ACTIVITY: Take the line that contains "Click the round" as the start and the last line of the entries as the end, and print both and everything between them exactly, without the pictures.

AVAILABLE DATA:
┌────────

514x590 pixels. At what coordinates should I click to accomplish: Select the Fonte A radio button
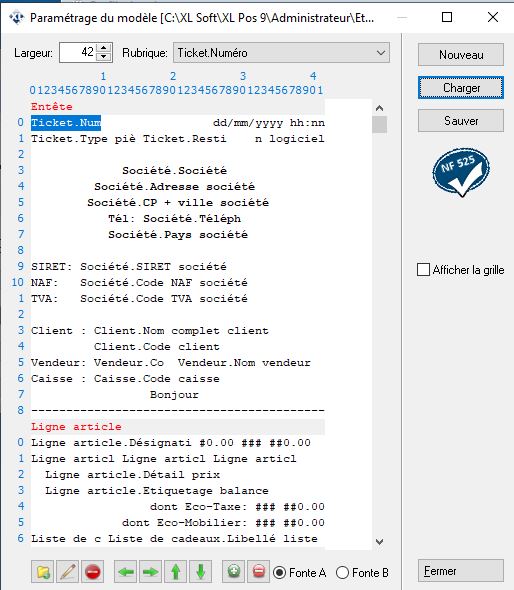280,573
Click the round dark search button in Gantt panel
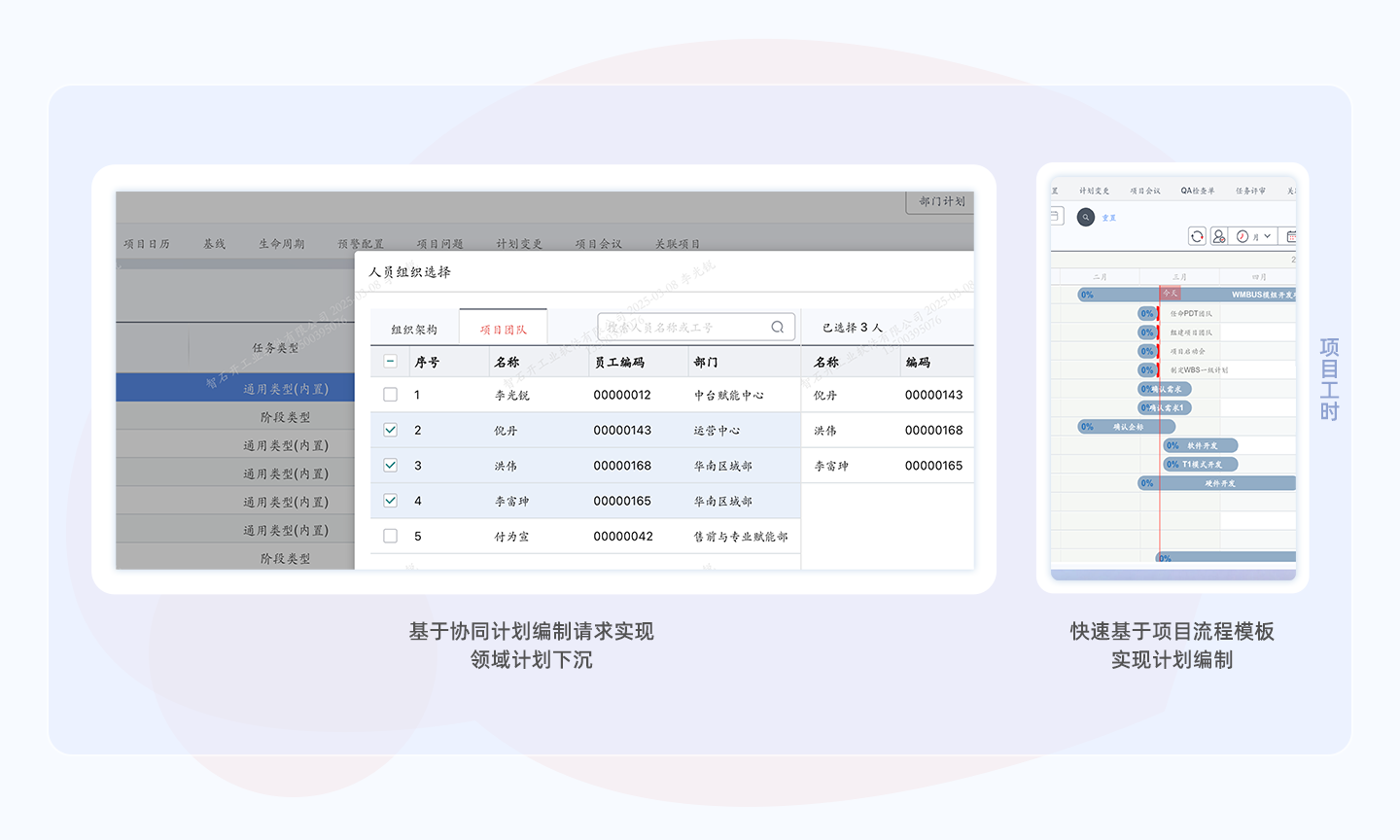Screen dimensions: 1400x840 click(1086, 218)
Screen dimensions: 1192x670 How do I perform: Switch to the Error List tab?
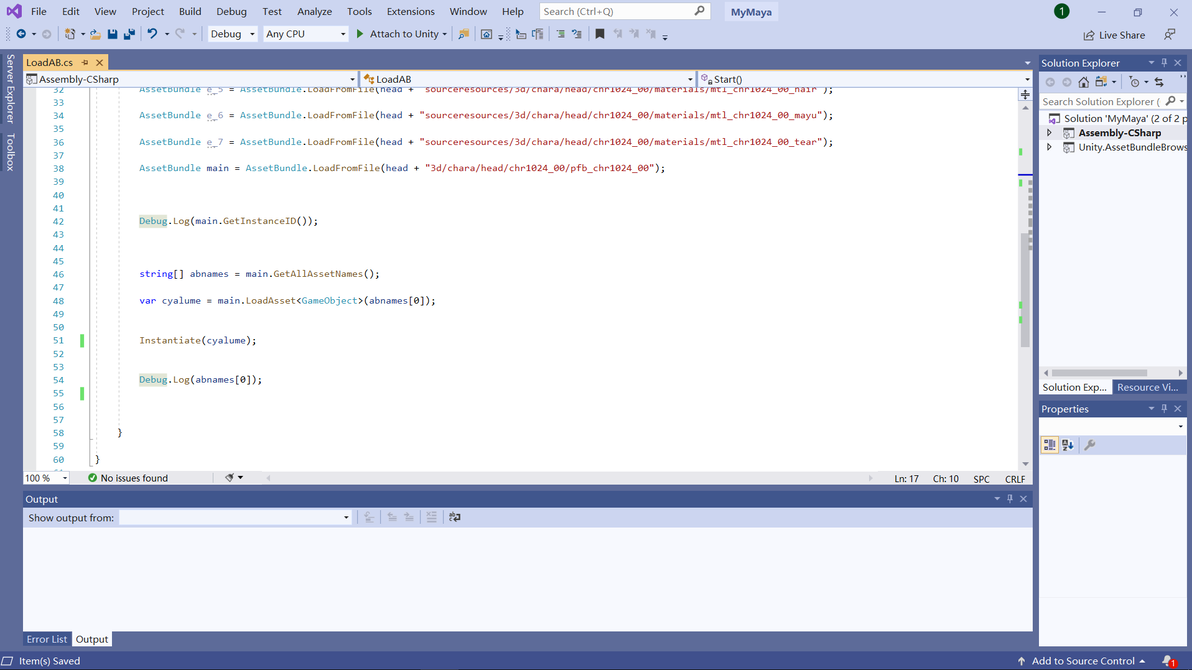click(46, 640)
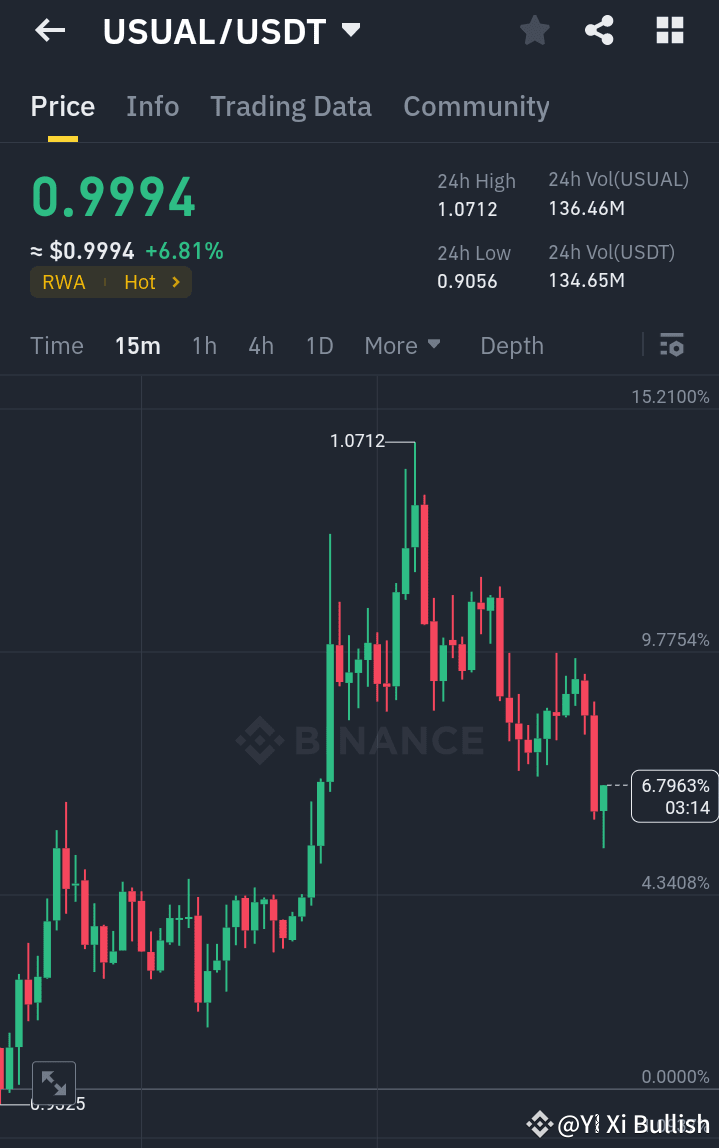Add USUAL/USDT to favorites via star icon

click(x=534, y=30)
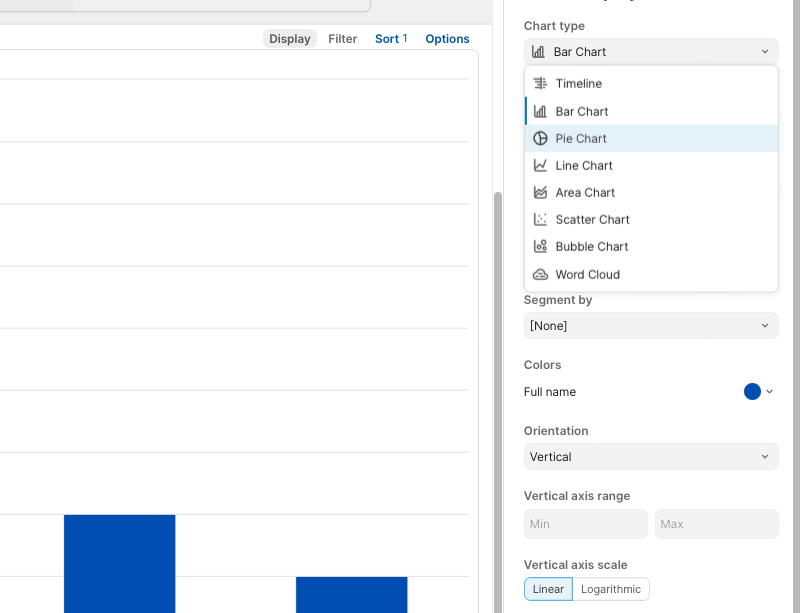Open the Full name blue color swatch
This screenshot has width=800, height=613.
(x=753, y=392)
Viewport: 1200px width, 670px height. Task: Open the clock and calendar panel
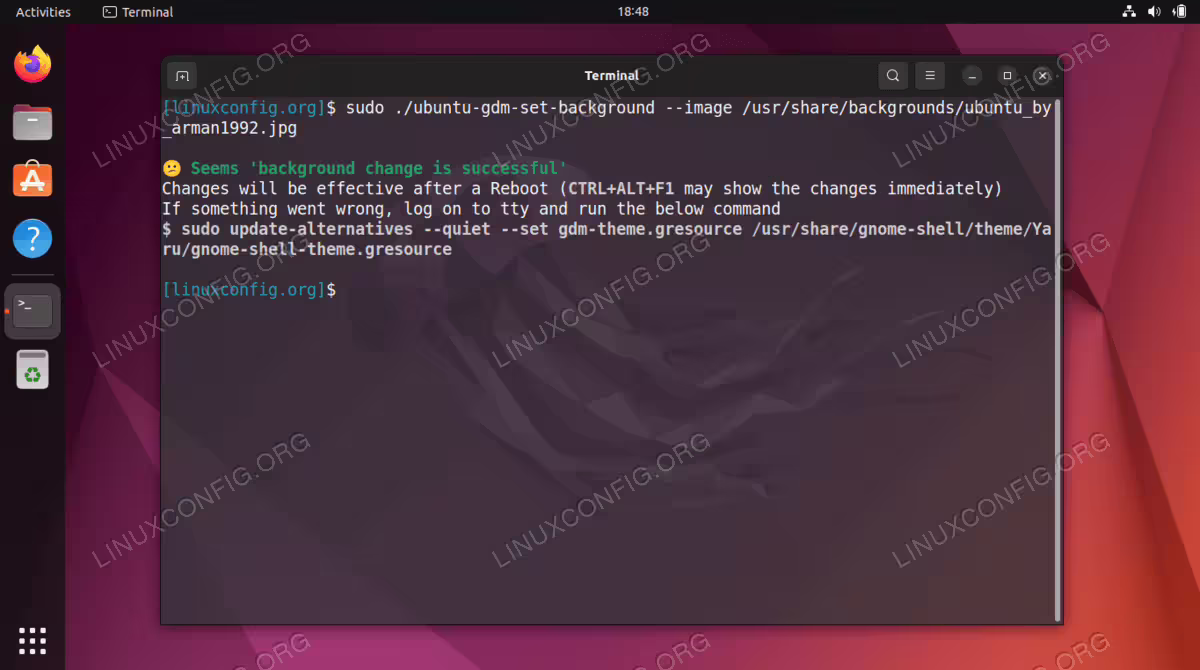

└────────

EXPECTED ANSWER:
Click the round dark search button in Gantt panel
Screen dimensions: 1400x840 click(1086, 218)
Screen dimensions: 1192x670 How do I perform: Switch to the Error List tab?
click(46, 640)
Add USUAL/USDT to favorites via star icon

click(x=534, y=30)
Open the Full name blue color swatch
This screenshot has width=800, height=613.
(x=753, y=392)
Viewport: 1200px width, 670px height. Task: Open the clock and calendar panel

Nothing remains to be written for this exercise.